-- start Records to process --
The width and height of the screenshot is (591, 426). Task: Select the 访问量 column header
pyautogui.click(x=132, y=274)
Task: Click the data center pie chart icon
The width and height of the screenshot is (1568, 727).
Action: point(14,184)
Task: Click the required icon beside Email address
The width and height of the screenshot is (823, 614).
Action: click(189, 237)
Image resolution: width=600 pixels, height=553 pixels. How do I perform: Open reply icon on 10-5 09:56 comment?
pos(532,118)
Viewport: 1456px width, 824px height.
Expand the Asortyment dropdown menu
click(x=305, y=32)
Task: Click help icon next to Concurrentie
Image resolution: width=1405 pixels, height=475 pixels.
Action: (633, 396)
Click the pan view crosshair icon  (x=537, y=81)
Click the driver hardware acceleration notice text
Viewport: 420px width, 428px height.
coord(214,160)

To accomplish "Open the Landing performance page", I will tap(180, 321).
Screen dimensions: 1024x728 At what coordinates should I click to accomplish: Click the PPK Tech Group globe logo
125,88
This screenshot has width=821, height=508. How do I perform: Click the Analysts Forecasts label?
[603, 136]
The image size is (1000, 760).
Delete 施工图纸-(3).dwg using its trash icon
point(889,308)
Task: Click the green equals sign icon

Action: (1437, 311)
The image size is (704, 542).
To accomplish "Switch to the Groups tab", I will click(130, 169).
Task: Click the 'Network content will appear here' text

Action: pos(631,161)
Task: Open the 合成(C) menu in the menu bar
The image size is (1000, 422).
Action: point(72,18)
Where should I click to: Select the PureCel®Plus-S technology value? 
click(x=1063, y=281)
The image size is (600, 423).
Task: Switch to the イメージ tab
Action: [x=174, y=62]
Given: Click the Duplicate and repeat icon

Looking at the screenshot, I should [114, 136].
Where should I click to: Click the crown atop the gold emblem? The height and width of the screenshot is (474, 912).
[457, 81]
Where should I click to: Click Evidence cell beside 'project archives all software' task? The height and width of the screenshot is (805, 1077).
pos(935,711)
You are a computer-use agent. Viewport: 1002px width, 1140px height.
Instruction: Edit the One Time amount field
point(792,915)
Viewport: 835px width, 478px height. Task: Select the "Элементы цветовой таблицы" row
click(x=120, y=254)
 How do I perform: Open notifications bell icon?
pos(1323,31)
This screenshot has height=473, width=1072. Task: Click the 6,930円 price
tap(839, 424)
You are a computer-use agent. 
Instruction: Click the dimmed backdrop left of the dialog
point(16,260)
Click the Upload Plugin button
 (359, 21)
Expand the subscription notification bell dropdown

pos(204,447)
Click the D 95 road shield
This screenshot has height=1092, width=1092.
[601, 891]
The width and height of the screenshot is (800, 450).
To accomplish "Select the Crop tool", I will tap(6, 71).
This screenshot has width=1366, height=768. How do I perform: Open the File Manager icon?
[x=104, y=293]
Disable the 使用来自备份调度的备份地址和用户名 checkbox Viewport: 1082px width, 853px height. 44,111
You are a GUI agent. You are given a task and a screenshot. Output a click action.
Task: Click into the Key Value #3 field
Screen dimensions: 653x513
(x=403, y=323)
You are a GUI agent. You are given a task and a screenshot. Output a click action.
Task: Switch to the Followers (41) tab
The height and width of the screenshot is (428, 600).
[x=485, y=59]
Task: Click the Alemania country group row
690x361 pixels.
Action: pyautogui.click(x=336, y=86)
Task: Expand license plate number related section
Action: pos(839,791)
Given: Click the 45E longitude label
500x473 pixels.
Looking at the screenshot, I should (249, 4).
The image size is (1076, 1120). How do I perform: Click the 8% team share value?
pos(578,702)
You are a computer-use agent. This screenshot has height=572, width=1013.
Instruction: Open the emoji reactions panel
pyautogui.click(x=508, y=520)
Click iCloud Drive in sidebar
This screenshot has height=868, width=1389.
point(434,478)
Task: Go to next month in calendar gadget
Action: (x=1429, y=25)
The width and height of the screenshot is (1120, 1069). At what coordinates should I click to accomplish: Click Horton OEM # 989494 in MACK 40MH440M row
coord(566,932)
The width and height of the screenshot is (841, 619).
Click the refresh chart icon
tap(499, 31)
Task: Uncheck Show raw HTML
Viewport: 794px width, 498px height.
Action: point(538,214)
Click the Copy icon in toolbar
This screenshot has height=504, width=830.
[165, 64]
-- end Records to process --
Task goal
Rewrite the rows above with every "Where should I click to" changed to "Where do I click to", leaving everything else as it is.

Output for this exercise
The width and height of the screenshot is (591, 426). Task: Select the 访问量 column header
pyautogui.click(x=132, y=274)
Task: Click the data center pie chart icon
The width and height of the screenshot is (1568, 727).
Action: point(14,184)
Task: Click the required icon beside Email address
The width and height of the screenshot is (823, 614).
Action: click(189, 237)
Image resolution: width=600 pixels, height=553 pixels. How do I perform: Open reply icon on 10-5 09:56 comment?
pos(532,118)
Viewport: 1456px width, 824px height.
Expand the Asortyment dropdown menu
click(x=305, y=32)
Task: Click help icon next to Concurrentie
Image resolution: width=1405 pixels, height=475 pixels.
Action: (633, 396)
Click the pan view crosshair icon  (x=537, y=81)
Click the driver hardware acceleration notice text
Viewport: 420px width, 428px height.
coord(214,160)

To accomplish "Open the Landing performance page", I will tap(180, 321).
Screen dimensions: 1024x728 At what coordinates should I click to accomplish: Click the PPK Tech Group globe logo
125,88
This screenshot has width=821, height=508. How do I perform: Click the Analysts Forecasts label?
[603, 136]
The image size is (1000, 760).
Delete 施工图纸-(3).dwg using its trash icon
point(889,308)
Task: Click the green equals sign icon

Action: (1437, 311)
The image size is (704, 542).
To accomplish "Switch to the Groups tab", I will click(130, 169).
Task: Click the 'Network content will appear here' text

Action: pos(631,161)
Task: Open the 合成(C) menu in the menu bar
The image size is (1000, 422).
Action: point(72,18)
Where do I click to: Select the PureCel®Plus-S technology value? 
click(x=1063, y=281)
The image size is (600, 423).
Task: Switch to the イメージ tab
Action: [x=174, y=62]
Given: Click the Duplicate and repeat icon

Looking at the screenshot, I should [114, 136].
Where do I click to: Click the crown atop the gold emblem? The height and width of the screenshot is (474, 912).
[457, 81]
Where do I click to: Click Evidence cell beside 'project archives all software' task? The height and width of the screenshot is (805, 1077).
pos(935,711)
You are a computer-use agent. Viewport: 1002px width, 1140px height.
Instruction: Edit the One Time amount field
point(792,915)
Viewport: 835px width, 478px height. Task: Select the "Элементы цветовой таблицы" row
click(x=120, y=254)
 How do I perform: Open notifications bell icon?
pos(1323,31)
This screenshot has height=473, width=1072. Task: Click the 6,930円 price
tap(839, 424)
You are a computer-use agent. 
Instruction: Click the dimmed backdrop left of the dialog
point(16,260)
Click the Upload Plugin button
 (359, 21)
Expand the subscription notification bell dropdown

pos(204,447)
Click the D 95 road shield
This screenshot has height=1092, width=1092.
[601, 891]
The width and height of the screenshot is (800, 450).
To accomplish "Select the Crop tool", I will tap(6, 71).
This screenshot has width=1366, height=768. How do I perform: Open the File Manager icon?
[x=104, y=293]
Disable the 使用来自备份调度的备份地址和用户名 checkbox Viewport: 1082px width, 853px height. 44,111
You are a GUI agent. You are given a task and a screenshot. Output a click action.
Task: Click into the Key Value #3 field
Screen dimensions: 653x513
(x=403, y=323)
You are a GUI agent. You are given a task and a screenshot. Output a click action.
Task: Switch to the Followers (41) tab
The height and width of the screenshot is (428, 600).
[x=485, y=59]
Task: Click the Alemania country group row
690x361 pixels.
Action: pyautogui.click(x=336, y=86)
Task: Expand license plate number related section
Action: pos(839,791)
Given: Click the 45E longitude label
500x473 pixels.
Looking at the screenshot, I should (249, 4).
The image size is (1076, 1120). How do I perform: Click the 8% team share value?
pos(578,702)
You are a computer-use agent. This screenshot has height=572, width=1013.
Instruction: Open the emoji reactions panel
pyautogui.click(x=508, y=520)
Click iCloud Drive in sidebar
This screenshot has height=868, width=1389.
point(434,478)
Task: Go to next month in calendar gadget
Action: (x=1429, y=25)
The width and height of the screenshot is (1120, 1069). At what coordinates should I click to accomplish: Click Horton OEM # 989494 in MACK 40MH440M row
coord(566,932)
The width and height of the screenshot is (841, 619).
Click the refresh chart icon
tap(499, 31)
Task: Uncheck Show raw HTML
Viewport: 794px width, 498px height.
Action: point(538,214)
Click the Copy icon in toolbar
This screenshot has height=504, width=830.
[165, 64]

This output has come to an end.